バッハが平均律を発明したのは科学誕生の直前だった。バッハの平均律により現代音楽の音階が決められた話を以前活動報告に書いている。最近新しい音楽としてコンピューターで人が歌えないような、あるいは歌いにくいような音階の曲が注目を集めている。


このような展開は、科学がコンピューターの登場によりシミュレーション技術を発展させた流れとよく似ている。シミュレーションにより科学の問題を解いていったように、コンピューターにより新しい歌唱の世界を創り出した。


コンピューターの発声による歌ではあるが、それをカラオケで人間が歌うことも流行しているようだ。歌いにくい歌をわざわざ歌う、という興味を持つ人がいるのも驚くべきことだが、承認欲求と言うものがそれを促しているのかもしれない。SNSでそれを公開している。


マテリアルインフォマティクスでは、AIを使ってデータマイニングし、その結果をシミュレーションや実験に展開することが行われている。


歌いにくい曲をわざわざ歌おうとしているように、このマテリアルインフォマティクスのプロセスをAIではなく人間がやる、という発想が出てきても良い、と考えたら、当方は社会に出てからそのようなデータマイニングをして研究開発をしてきたことに気がついた。


昔はAIが無かったので多変量解析などを行ってもその結果を自分の頭で処理しなければいけなかった。その経験から言えることだが、マテリアルインフォマティクスでAIを使うよりも自分の頭で考えた方が面白いアイデアが浮かぶ。

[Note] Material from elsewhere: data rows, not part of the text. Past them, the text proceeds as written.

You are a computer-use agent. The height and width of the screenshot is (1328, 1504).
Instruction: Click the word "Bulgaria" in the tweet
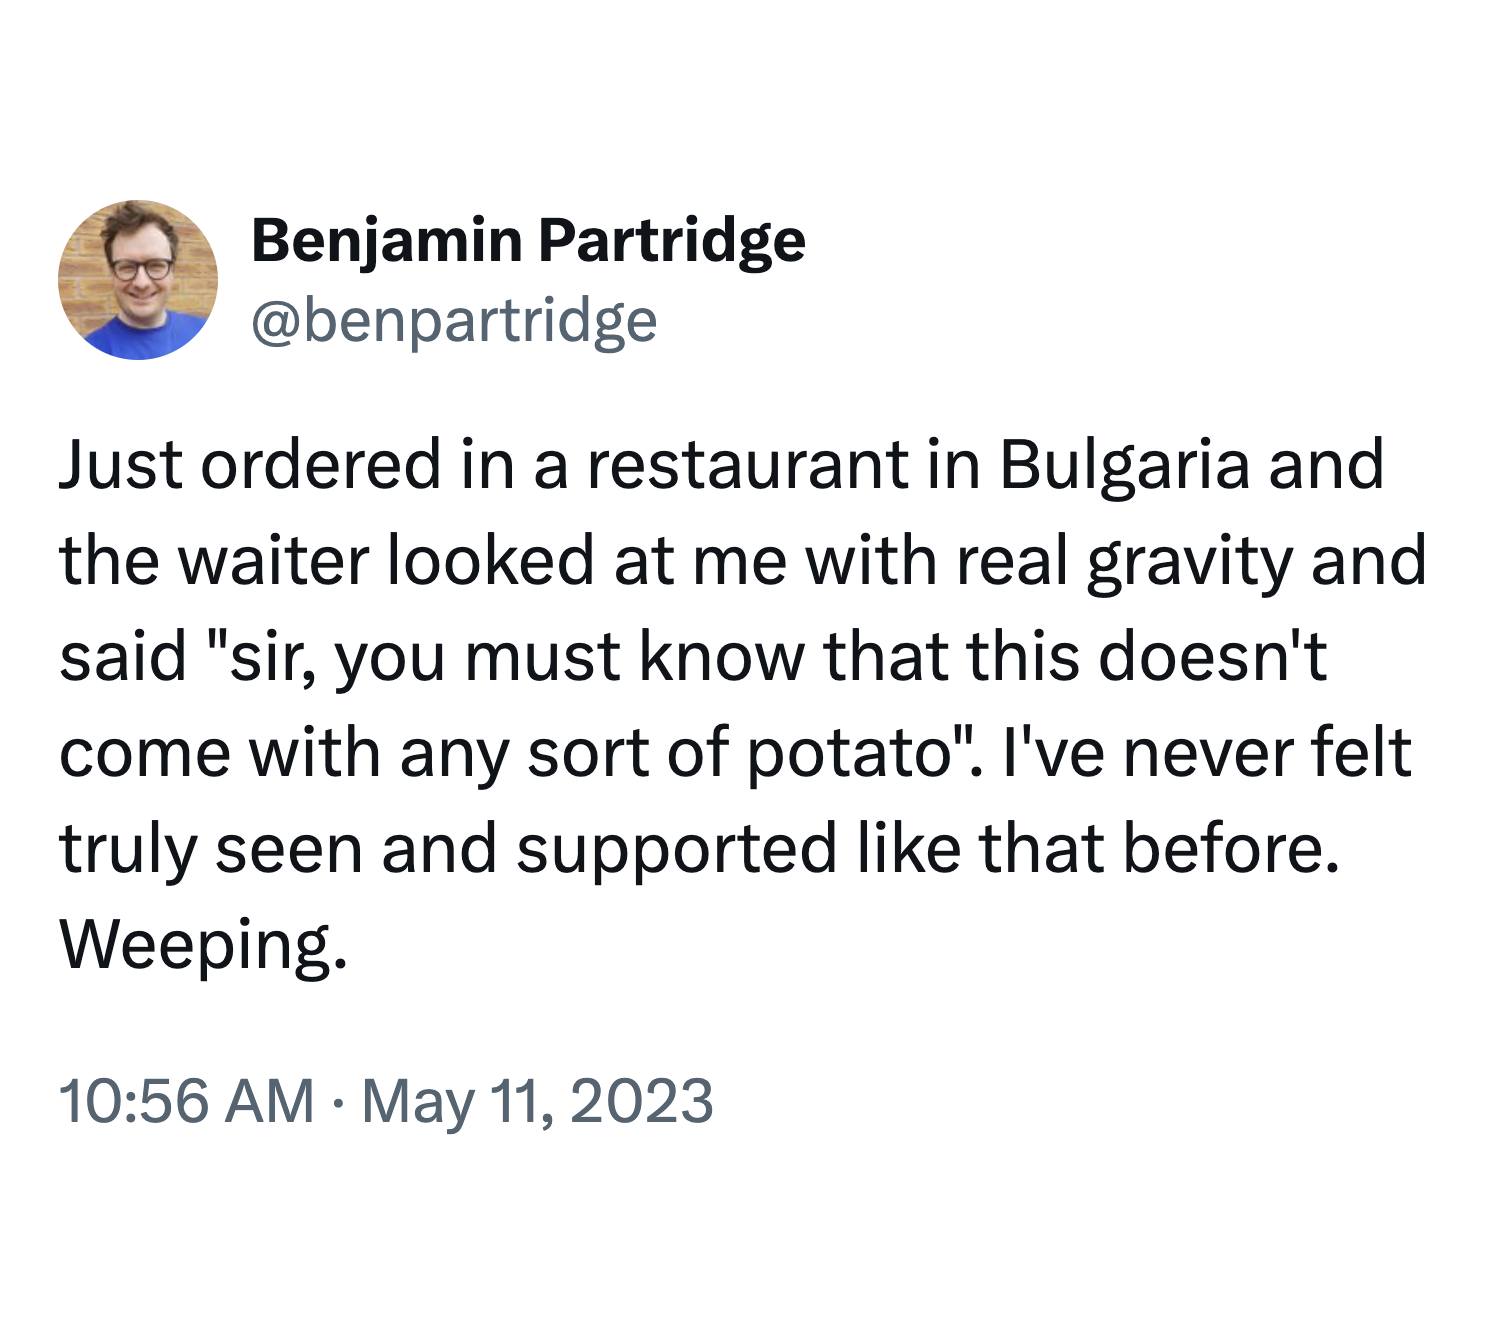point(1123,465)
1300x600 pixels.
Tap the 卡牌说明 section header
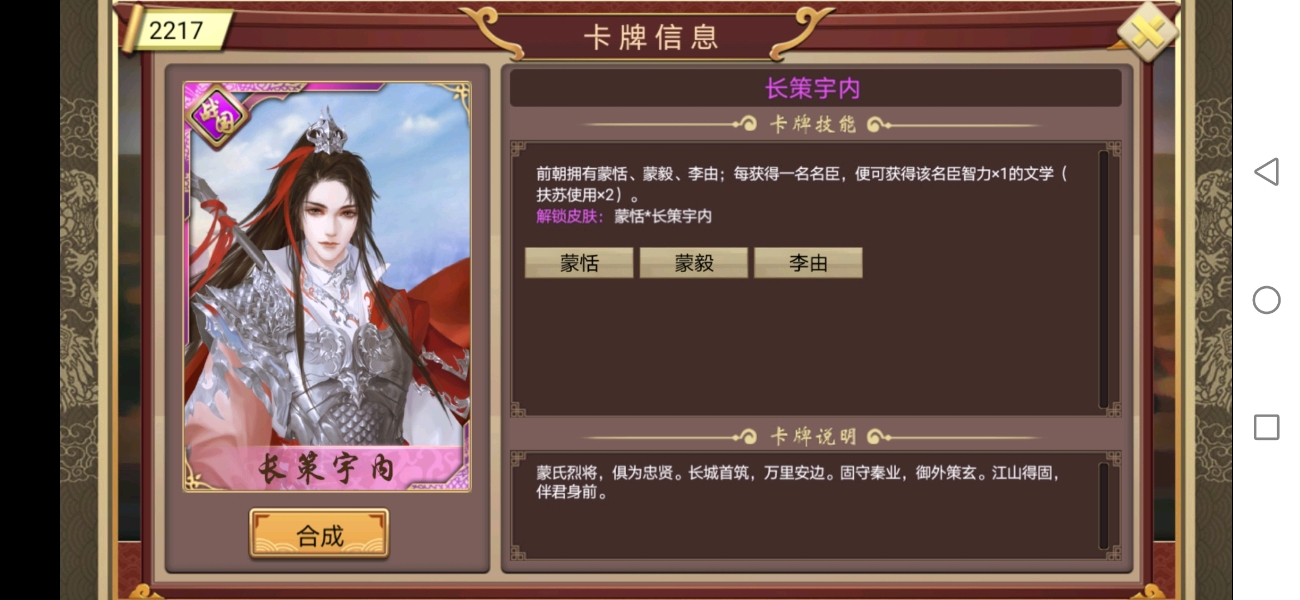[x=813, y=437]
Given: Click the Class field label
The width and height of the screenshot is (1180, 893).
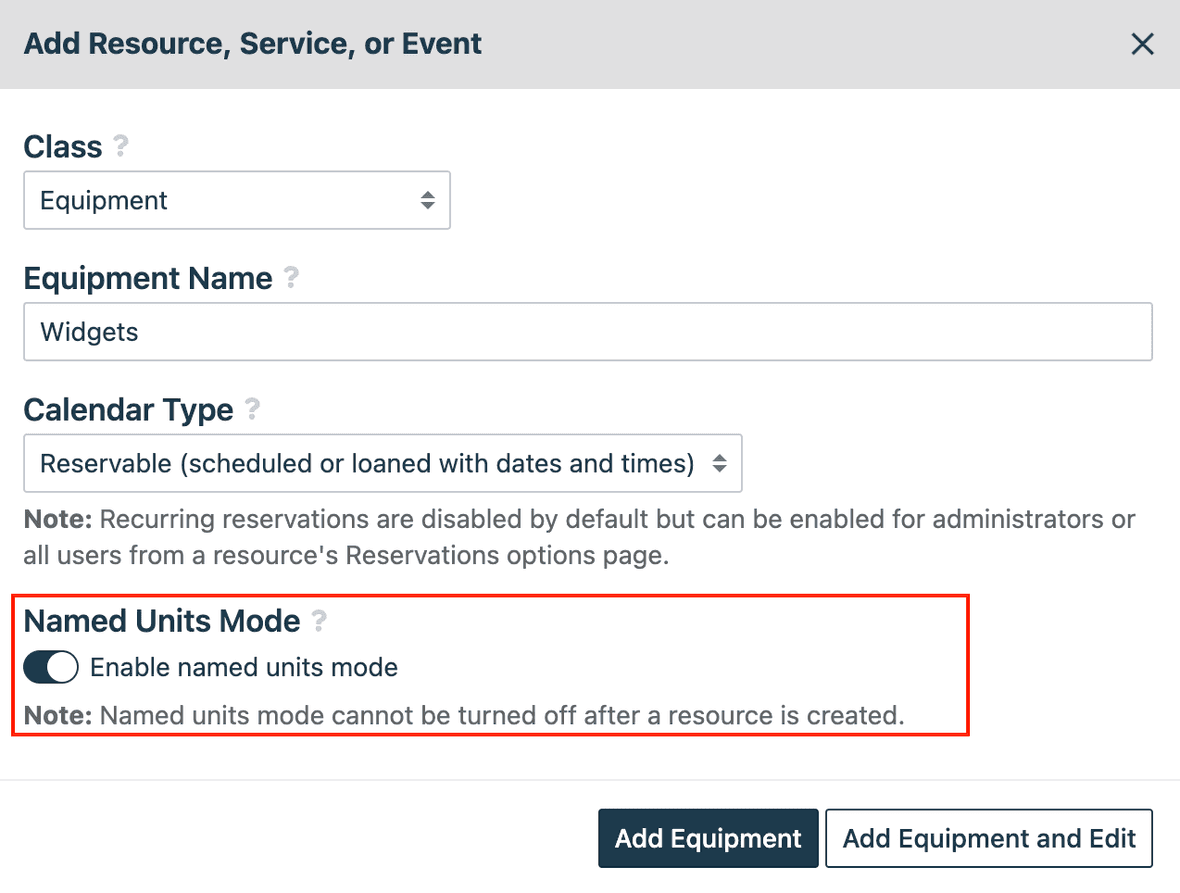Looking at the screenshot, I should tap(63, 146).
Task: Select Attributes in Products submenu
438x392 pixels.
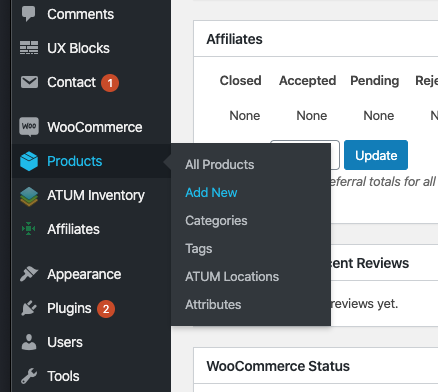Action: (x=213, y=305)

例えば、電気粘性流体の耐久性問題を多変量解析で解いているが、同僚は科学により否定証明を行い、解決できない、と結論を出していた。AIに任せて科学的に解くときには否定証明の存在に気を付ける必要がある。


音楽と科学の関係を考えていて、マテリアルインフォマティクスに飛んでしまったが、音楽を単なる芸術の一分野と考えるのではなく、人間の営みの一つとして技術と同じまな板に載せると面白い世界が広がってくる。